# will snakes fight each other??



## snake-phrmcy (Jul 19, 2010)

hey ppl so ive got a MD and jungle just curious if i could put them near each other would they attack each other?? any comments would be great, the last thing i want to do is harm my snakes..


----------



## sweetangel (Jul 19, 2010)

i always keep different species appart. better to be safe than sorry!


----------



## cris (Jul 19, 2010)

It depends on the snakes, but there probably isnt much danger if they arnt snappy. The snakes are much more likely to bite you :lol:


----------



## snake-phrmcy (Jul 19, 2010)

the jungle is a little snappy at times but the md is calm as..


----------



## the jungle guy (Jul 19, 2010)

yes, hide the knives and the piece or it will get ugly hahaha j/k
should keep different species apart regardless


----------



## pythrulz (Jul 19, 2010)

as long as they are about the same size and age could try it if they start to fight seperate them


----------



## syeph8 (Jul 20, 2010)

problem is, especially with snakes that have a good feeding reflex, once they bite, they can then kill and try to eat the other snake. so you do have to be very mindful of this even if you do just hve them both out at the same time. i doubt it with liked size morelia, but hey, anything can happen


----------



## townsvillepython (Jul 20, 2010)

if they are both male they'll fight if they are M/F then theres a good chance your going to end up with mongrels


----------



## craigmckell (Jul 20, 2010)

I wouldn't chance it with mine, but I have a small spotted and a considerably larger B.H.P .
I would say no, I have a friend who housed 2 spotted python's together and came home to find one constricting the living crap out of the other.

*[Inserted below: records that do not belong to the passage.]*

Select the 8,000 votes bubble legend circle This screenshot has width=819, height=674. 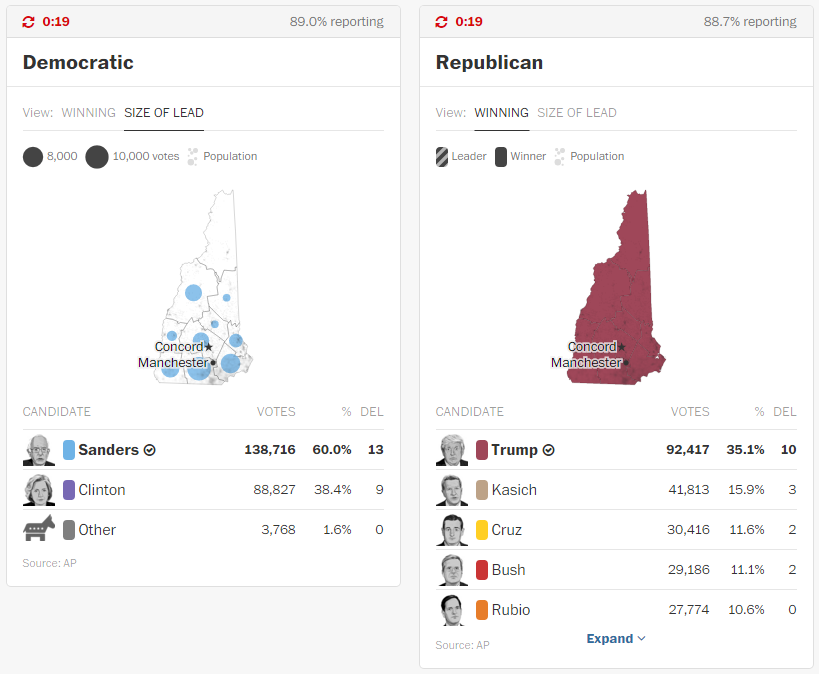[33, 156]
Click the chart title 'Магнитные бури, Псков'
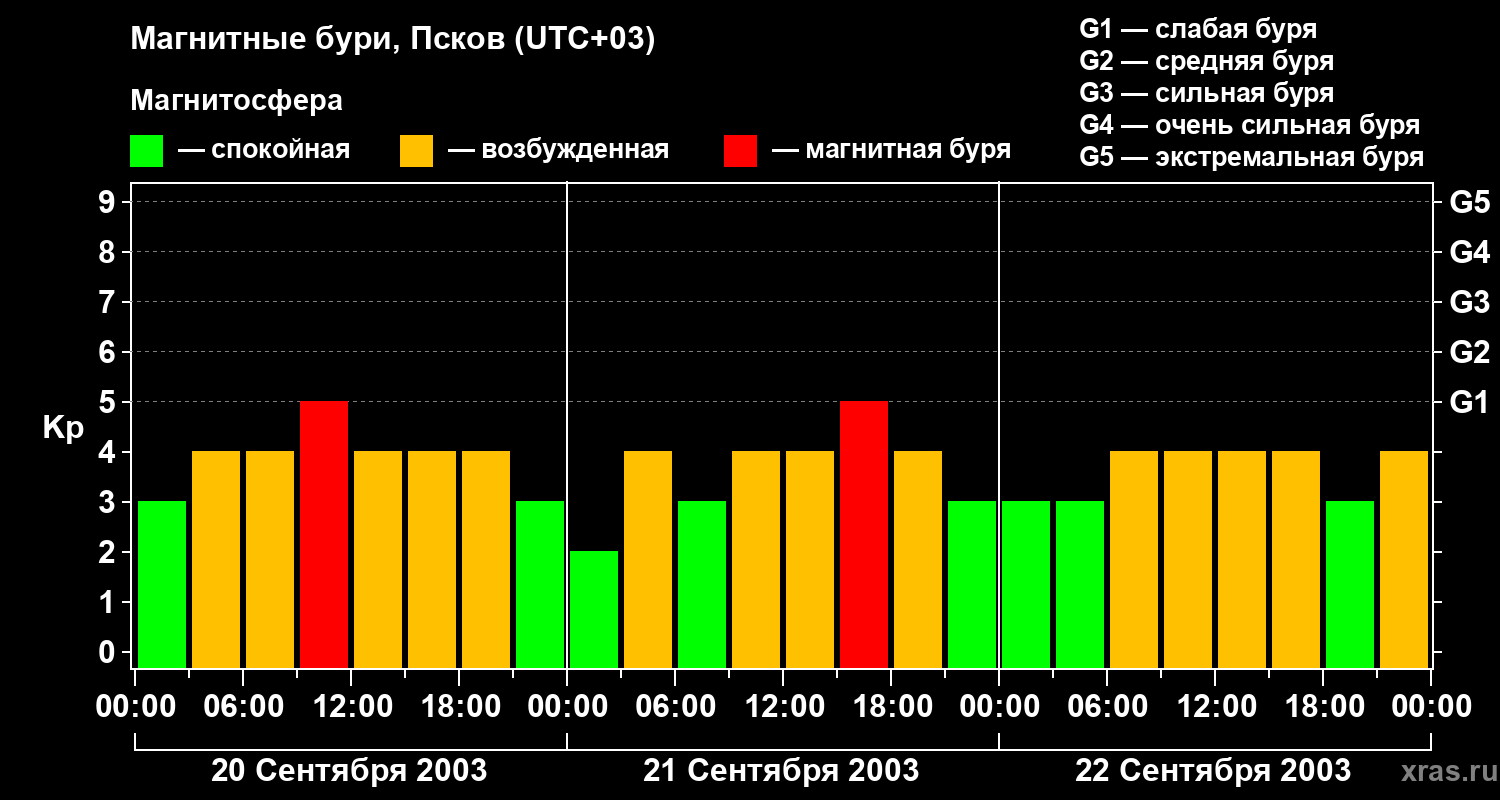 click(392, 40)
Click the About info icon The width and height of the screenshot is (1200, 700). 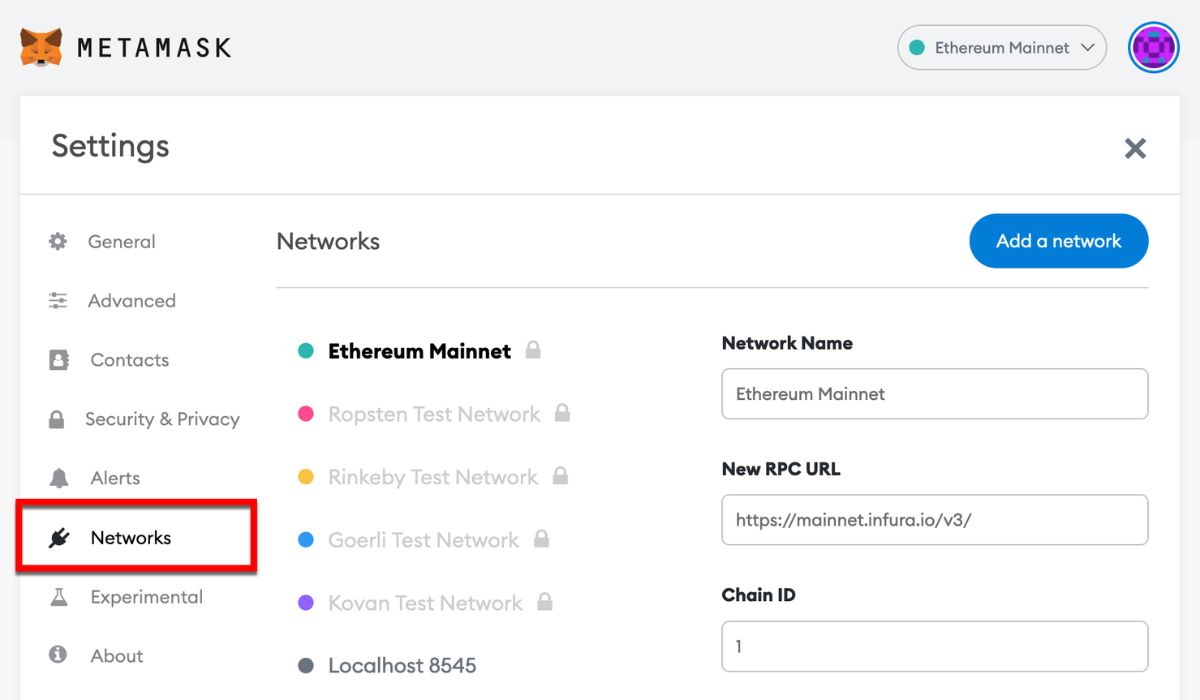(x=57, y=655)
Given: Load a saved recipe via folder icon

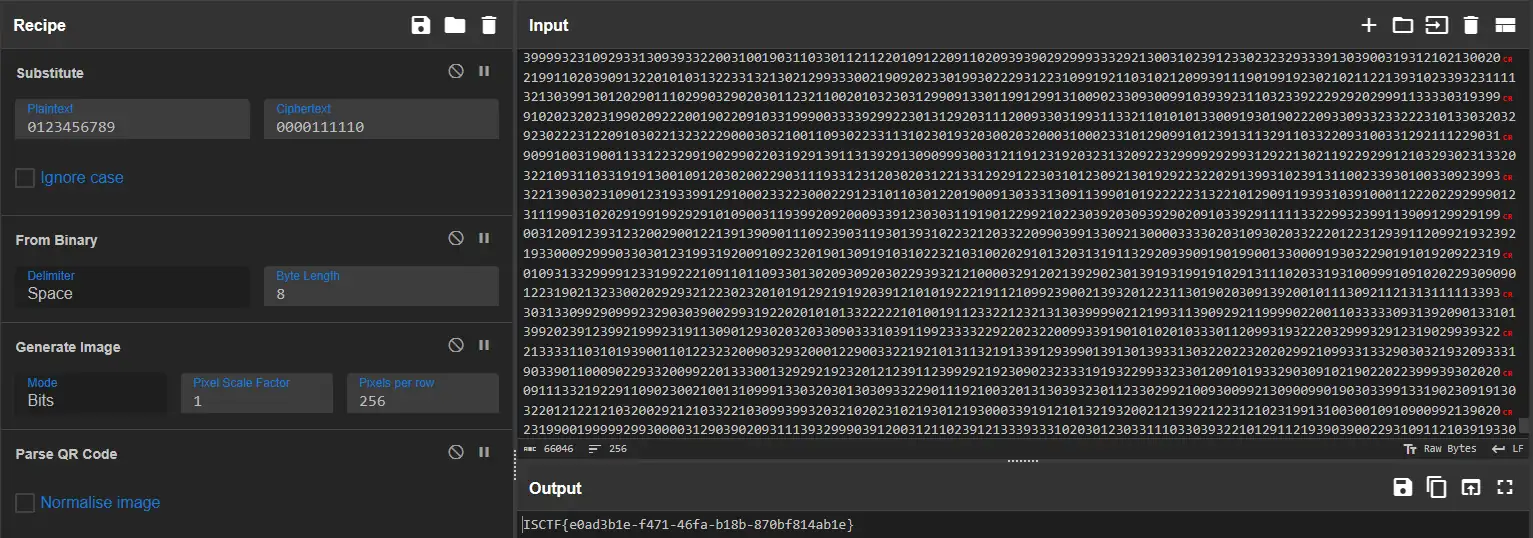Looking at the screenshot, I should pyautogui.click(x=455, y=25).

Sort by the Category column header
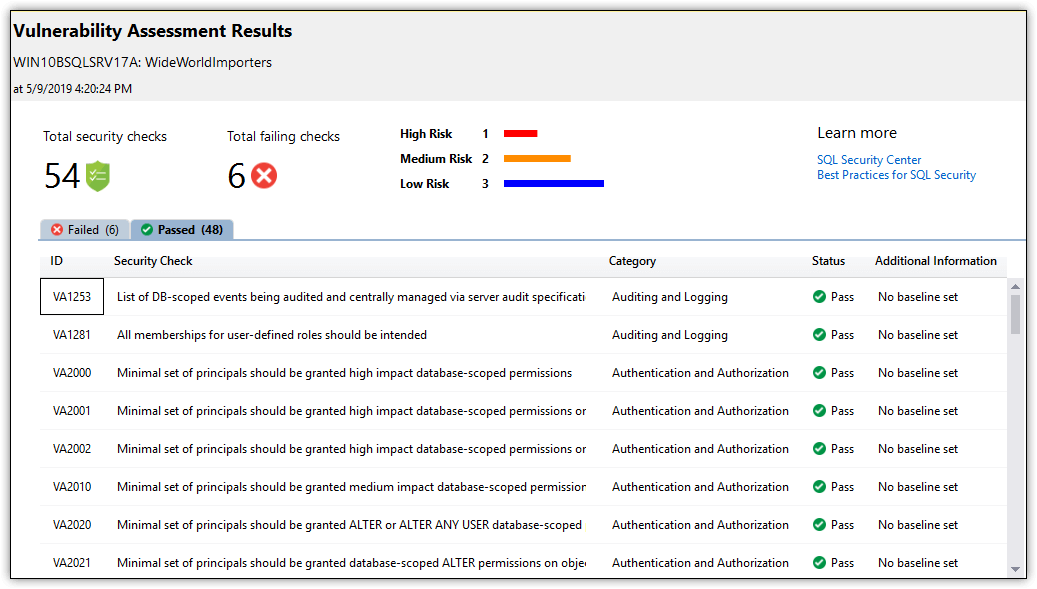632,261
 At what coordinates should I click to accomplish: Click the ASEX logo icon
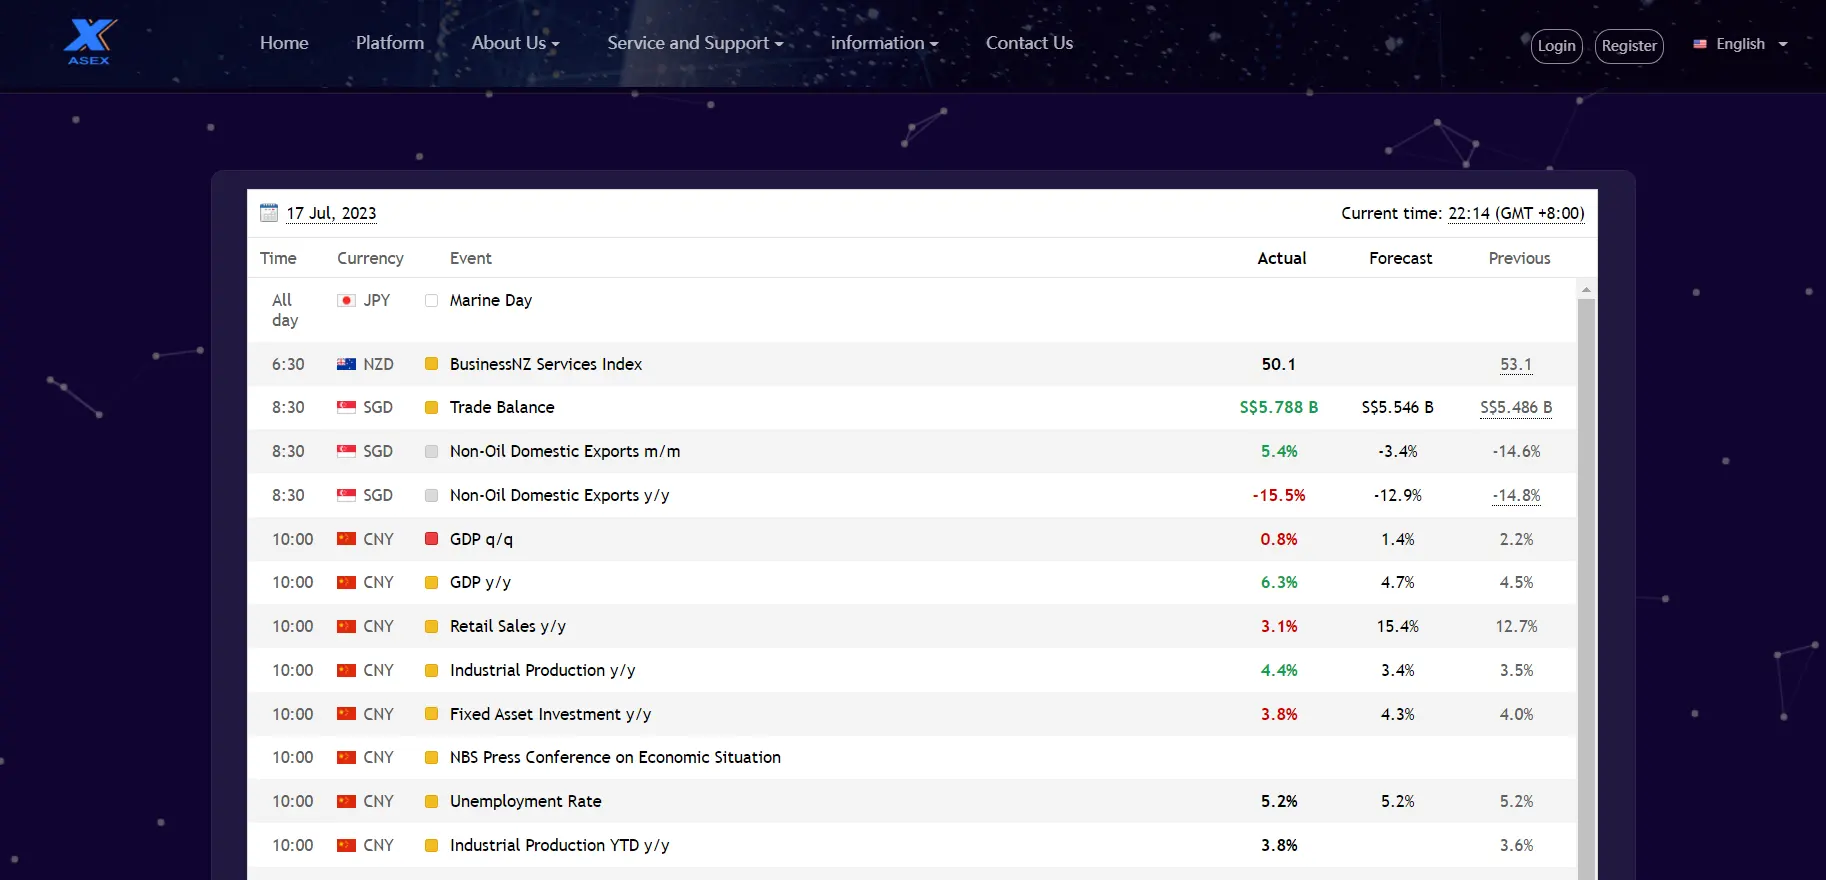coord(89,41)
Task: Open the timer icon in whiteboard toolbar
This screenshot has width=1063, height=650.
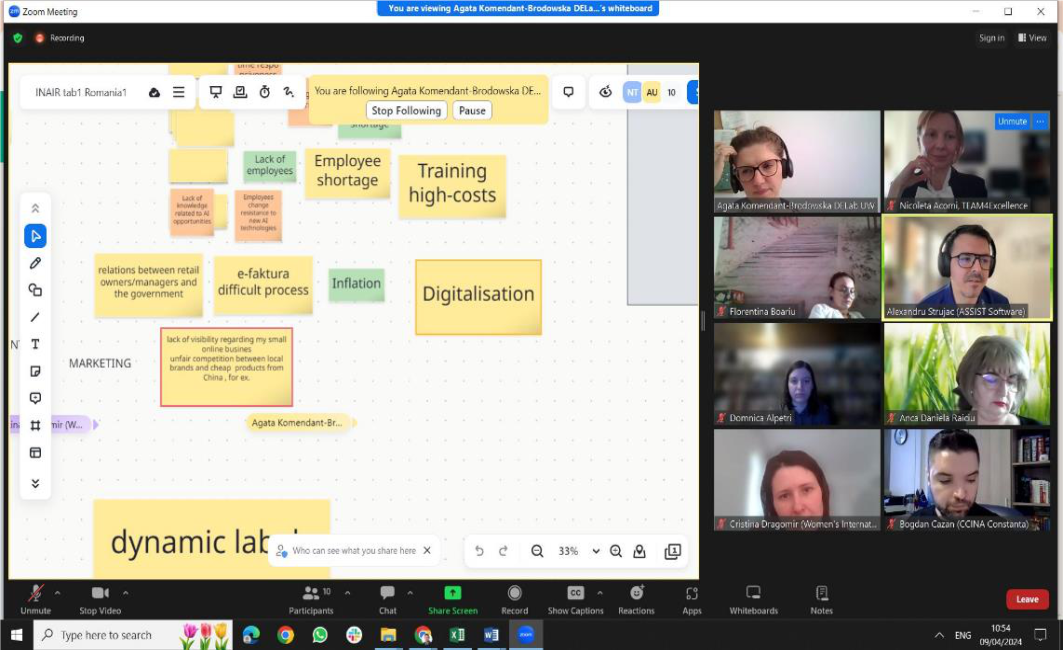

I still suspect she fed them together, but all the same, I just wouldn't take the chance.


----------



## shellfisch (Jul 21, 2010)

snake-phrmcy said:


> hey ppl so ive got a MD and jungle just curious if i could put them near each other would they attack each other?? any comments would be great, the last thing i want to do is harm my snakes..



Having them NEAR each other is probably not going to cause problems, although if it were me, I would get them out separately. 
I am of the personal opinion that housing snakes together is not worth any potential risks, however I don't believe this is what you mean


----------